Le ministre de l’Administration territoriale, Paul Atanga Nji, évoque le parcours politique de Maurice Kamto et sa relation avec les institutions de la République.
Au cours de l’émission « Actualités Hebdo » ce dimanche, sur la CRTV, Paul Atanga Nji a confié que le chef de l’État, Paul Biya, avait volontairement fait cesser les poursuites judiciaires contre Maurice Kamto pour lui offrir une chance de réintégrer la politique dans les institutions républicaines.
«Parfois, il faut balayer le mensonge et recadrer les gens qui sont de mauvaise foi et qui ont pour soucis de perturber la conscience des Camerounais. J’ai bien dit que ce candidat était en détention. Le chef de l’État a ordonné l’arrêt des procédures pour que ce politicien sorte de prison et qu’il rentre dans les institutions de la République. Alors, la politique, ce n’est pas dans la rue. Le chef de l’État l’a libéré. Et je peux vous dire sincèrement que si le chef de l’État cherchait peut-être à recueillir les avis des uns et des autres, les gens vont dire, il faut qu’il soit en prison. Mais le chef de l’État était conscient que c’est un homme politique et qu’on lui donne la chance de venir dans les institutions. Il a été libéré pour aller aux élections parce qu’il y avait à l’horizon le scrutin législatif et municipal du 9 février 2020. Il a été même accompagné par les autorités administratives. Donc, j’ai dû parfois garder les préfets, les sous-préfets pour aider les militants de ce parti à constituer leurs dossiers. Il y en avait qui ne savaient même pas comment constituer un dossier pour aller à une élection. Et nous avons fait notre travail. À notre grande surprise, lui-même, il décide qu’il ne va pas aux élections législatives et municipales et il tient un point de presse où il dit je suis pleinement conscient que faute de prendre part à ce scrutin, mon parti ne peut pas présenter de candidat à l’élection présidentielle», a déclaré sur les ondes du média d’Etat le patron de la territoriale.

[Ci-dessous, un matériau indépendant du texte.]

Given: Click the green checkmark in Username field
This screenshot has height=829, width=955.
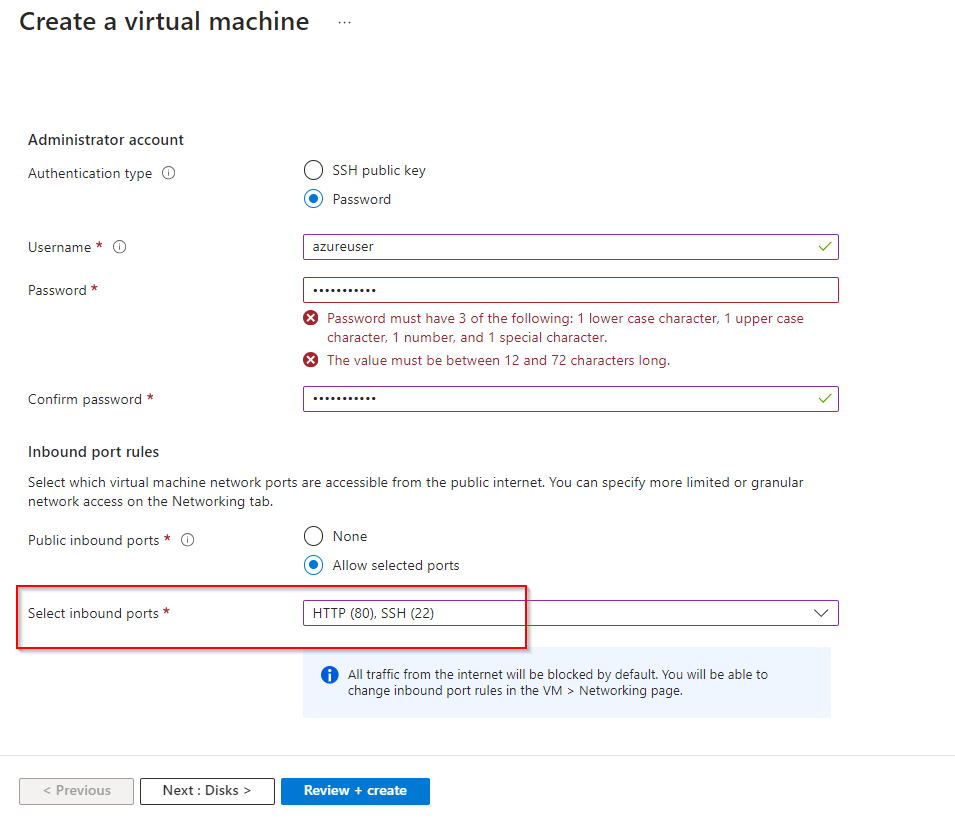Looking at the screenshot, I should click(825, 246).
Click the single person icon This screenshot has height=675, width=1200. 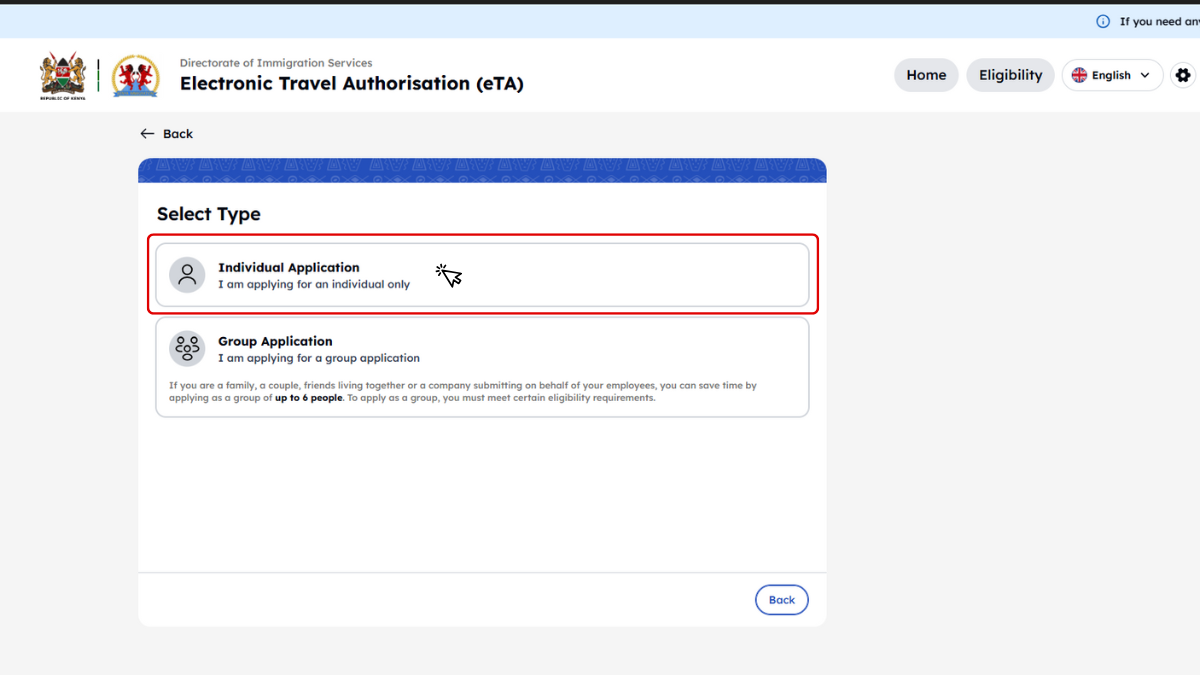(x=187, y=275)
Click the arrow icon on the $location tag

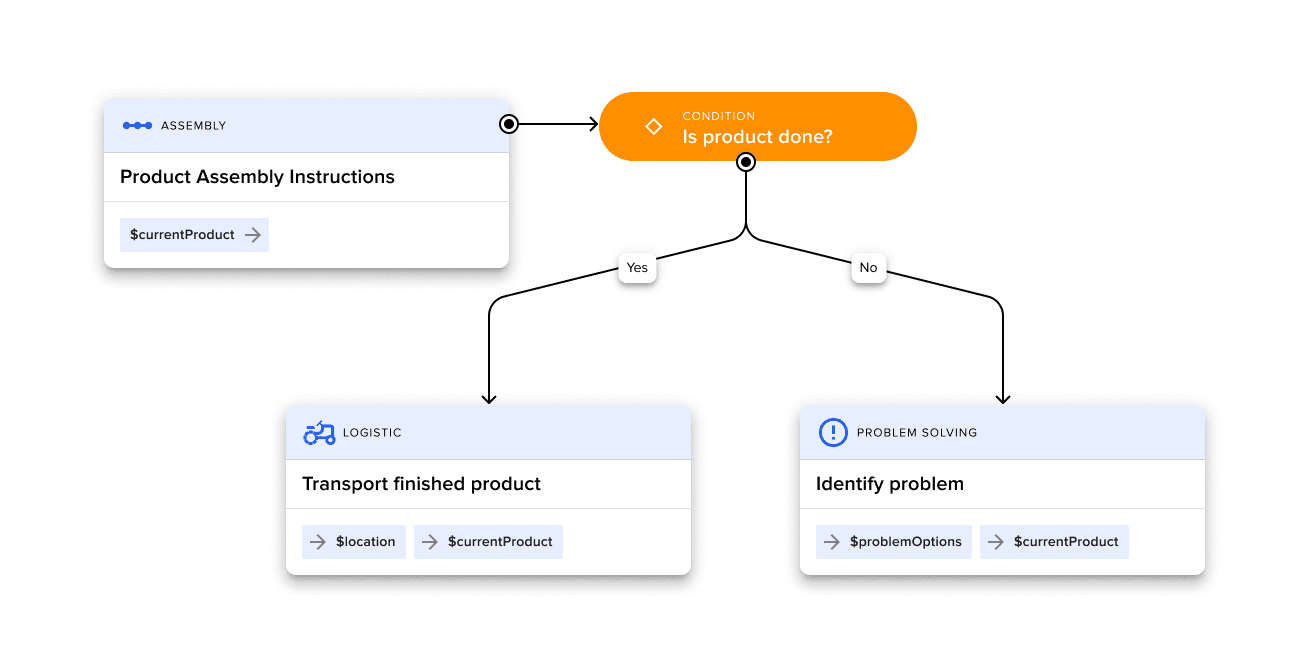319,541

Cette déclaration intervient après que le ministre a affirmé, lors de la conférence annuelle des gouverneurs de régions, que le MRC ne pouvait pas légalement présenter de candidat à la présidentielle de 2025.
En rappel, Maurice Kamto, ancien président du MRC, est désormais investi candidat du Manidem pour l’élection présidentielle prévue le 12 octobre 2025. Ce changement de bannière s’accompagne d’un débat juridique et politique intense, notamment sur la légitimité et la recevabilité de sa candidature.
ELECAM et le conseil constitutionnel devraient tranchés.